DPRD Kampar Kawal Rencana Pembukaan Fakultas Kedokteran Universitas Pahlawan



Kampar - Krisis ketersediaan tenaga medis di Provinsi Riau, khususnya di wilayah Kabupaten Kampar, mulai mendapat perhatian serius dari kalangan legislatif dan akademisi. Universitas Pahlawan Tuanku Tambusai kini tengah mematangkan rencana pembukaan program studi kedokteran baru guna mempercepat pemenuhan kebutuhan dokter di daerah tersebut.

Langkah ini diambil untuk memotong ketergantungan wilayah pinggiran terhadap pasokan tenaga medis dari luar daerah. Selama ini, sebaran dokter yang belum merata masih menjadi kendala utama dalam optimalisasi layanan kesehatan masyarakat di tingkat kelurahan dan desa.

Dukungan terhadap pendirian fakultas baru ini mengemuka saat jajaran pimpinan Dewan Perwakilan Rakyat Daerah Kabupaten Kampar menyambangi kampus Universitas Pahlawan Tuanku Tambusai di Bangkinang.

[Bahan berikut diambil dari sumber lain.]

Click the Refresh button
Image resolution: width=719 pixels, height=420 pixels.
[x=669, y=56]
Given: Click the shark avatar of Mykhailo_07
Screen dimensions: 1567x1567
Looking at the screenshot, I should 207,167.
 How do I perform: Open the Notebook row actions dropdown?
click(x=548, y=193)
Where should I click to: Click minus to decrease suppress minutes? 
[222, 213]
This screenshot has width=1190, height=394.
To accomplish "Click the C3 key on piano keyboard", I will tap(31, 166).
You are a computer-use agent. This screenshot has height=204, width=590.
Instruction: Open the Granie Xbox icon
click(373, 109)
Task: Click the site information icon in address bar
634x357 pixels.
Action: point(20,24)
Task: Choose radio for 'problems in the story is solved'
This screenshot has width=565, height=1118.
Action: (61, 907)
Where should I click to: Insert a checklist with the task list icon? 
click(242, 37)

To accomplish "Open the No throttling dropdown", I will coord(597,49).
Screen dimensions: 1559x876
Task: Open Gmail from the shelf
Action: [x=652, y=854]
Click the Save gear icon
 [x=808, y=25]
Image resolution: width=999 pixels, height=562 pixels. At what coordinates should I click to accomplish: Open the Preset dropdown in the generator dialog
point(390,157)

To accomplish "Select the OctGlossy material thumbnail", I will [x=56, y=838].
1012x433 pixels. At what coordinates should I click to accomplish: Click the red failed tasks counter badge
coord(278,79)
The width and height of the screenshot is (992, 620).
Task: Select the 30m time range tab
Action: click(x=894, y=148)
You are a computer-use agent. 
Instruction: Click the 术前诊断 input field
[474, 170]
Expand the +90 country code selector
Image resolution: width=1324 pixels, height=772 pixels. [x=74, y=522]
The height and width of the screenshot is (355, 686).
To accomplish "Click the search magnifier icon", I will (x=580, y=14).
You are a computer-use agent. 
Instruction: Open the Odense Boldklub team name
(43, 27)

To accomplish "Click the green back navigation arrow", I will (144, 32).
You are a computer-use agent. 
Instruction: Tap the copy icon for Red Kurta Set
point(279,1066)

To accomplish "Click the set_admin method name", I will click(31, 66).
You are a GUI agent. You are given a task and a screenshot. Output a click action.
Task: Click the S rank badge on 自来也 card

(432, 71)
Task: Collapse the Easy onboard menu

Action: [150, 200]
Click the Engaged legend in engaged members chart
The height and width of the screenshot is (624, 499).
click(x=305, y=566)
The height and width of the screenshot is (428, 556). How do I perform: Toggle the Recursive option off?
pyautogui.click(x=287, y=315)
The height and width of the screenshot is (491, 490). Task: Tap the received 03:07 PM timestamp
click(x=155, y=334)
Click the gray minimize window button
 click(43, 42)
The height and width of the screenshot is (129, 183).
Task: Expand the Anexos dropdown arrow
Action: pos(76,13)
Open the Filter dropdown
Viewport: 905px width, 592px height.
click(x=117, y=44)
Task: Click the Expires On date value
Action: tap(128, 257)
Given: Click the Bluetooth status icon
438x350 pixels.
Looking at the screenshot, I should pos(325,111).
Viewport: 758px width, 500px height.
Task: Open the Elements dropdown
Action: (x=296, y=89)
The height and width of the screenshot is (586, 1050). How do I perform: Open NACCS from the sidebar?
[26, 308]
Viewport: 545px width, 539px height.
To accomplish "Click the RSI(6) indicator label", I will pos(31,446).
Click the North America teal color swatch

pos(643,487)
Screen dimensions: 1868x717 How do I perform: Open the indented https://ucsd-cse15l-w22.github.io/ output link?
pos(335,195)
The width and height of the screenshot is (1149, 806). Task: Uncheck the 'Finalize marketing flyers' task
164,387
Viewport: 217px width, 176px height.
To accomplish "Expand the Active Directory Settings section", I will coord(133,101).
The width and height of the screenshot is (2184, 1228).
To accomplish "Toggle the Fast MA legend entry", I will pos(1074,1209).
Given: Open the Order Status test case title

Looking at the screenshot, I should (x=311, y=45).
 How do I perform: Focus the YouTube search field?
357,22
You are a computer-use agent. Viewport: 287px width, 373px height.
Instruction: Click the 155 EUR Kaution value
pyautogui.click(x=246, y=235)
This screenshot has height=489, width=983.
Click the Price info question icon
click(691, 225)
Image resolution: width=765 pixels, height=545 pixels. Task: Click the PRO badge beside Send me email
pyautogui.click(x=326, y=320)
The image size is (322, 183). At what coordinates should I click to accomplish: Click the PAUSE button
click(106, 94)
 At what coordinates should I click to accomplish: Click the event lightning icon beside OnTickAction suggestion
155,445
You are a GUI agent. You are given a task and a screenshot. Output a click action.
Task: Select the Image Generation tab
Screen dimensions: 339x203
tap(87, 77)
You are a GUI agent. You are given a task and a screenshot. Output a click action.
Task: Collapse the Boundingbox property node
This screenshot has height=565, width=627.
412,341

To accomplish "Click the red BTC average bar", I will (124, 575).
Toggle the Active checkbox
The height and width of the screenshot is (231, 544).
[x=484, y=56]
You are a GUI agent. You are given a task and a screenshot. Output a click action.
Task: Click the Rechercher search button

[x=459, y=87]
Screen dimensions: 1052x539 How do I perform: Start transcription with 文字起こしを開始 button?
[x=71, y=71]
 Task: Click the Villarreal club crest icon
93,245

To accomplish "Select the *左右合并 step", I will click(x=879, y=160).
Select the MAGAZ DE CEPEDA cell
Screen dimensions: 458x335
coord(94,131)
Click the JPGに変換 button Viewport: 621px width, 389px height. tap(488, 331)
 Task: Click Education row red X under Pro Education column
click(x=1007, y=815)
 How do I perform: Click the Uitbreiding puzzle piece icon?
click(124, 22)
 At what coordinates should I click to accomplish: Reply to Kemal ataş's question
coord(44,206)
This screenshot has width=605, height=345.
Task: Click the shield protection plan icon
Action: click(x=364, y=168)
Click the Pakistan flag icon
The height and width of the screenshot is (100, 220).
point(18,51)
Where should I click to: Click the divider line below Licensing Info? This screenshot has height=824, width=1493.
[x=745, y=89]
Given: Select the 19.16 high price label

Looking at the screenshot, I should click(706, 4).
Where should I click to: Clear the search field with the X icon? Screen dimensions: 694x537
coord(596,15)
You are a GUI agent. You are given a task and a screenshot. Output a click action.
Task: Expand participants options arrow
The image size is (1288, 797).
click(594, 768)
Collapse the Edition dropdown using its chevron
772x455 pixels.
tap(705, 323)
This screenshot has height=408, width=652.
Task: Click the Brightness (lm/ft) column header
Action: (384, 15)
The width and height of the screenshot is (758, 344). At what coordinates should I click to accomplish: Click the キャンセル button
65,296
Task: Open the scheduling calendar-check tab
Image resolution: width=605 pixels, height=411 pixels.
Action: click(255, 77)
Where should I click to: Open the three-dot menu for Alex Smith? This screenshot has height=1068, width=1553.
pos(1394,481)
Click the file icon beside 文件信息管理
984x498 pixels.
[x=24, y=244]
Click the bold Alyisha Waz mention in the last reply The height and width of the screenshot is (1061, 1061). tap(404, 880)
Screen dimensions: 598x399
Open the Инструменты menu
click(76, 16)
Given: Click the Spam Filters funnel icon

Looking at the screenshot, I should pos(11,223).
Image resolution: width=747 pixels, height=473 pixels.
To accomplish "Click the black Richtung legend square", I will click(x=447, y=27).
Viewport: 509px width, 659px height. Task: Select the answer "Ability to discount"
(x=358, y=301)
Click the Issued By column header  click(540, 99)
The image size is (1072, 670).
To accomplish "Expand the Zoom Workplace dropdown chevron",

Lembaga legislatif berkomitmen mengawal regulasi serta kebijakan daerah agar proses izin dan operasional pendidikan kedokteran tersebut berjalan tanpa hambatan birokrasi.

Ketua DPRD Kampar Ahmad Taridi menyatakan bahwa pemenuhan rasio ideal dokter dan pasien tidak bisa ditunda lagi. Pembukaan fakultas kedokteran di tingkat lokal dinilai sebagai investasi jangka panjang yang paling rasional untuk mencetak dokter yang siap mengabdi di daerah asal mereka.

Dalam kunjungan kerja tersebut, Ahmad Taridi didampingi oleh dua Wakil Ketua DPRD Kampar, yaitu Iib Nursaleh dan Zulpan Azmi. Kehadiran para pimpinan parlemen ini disambut langsung oleh Rektor Universitas Pahlawan Prof Dr Amir Luthfi beserta jajaran dekanat.

Amir Luthfi memaparkan cetak biru pengembangan kebun raya yang terintegrasi di dalam lingkungan universitas. Kawasan ini diproyeksikan tidak hanya sekadar menjadi ruang terbuka hijau, melainkan pusat riset botani, konservasi tanaman obat, serta destinasi edukasi ilmiah bagi masyarakat luar.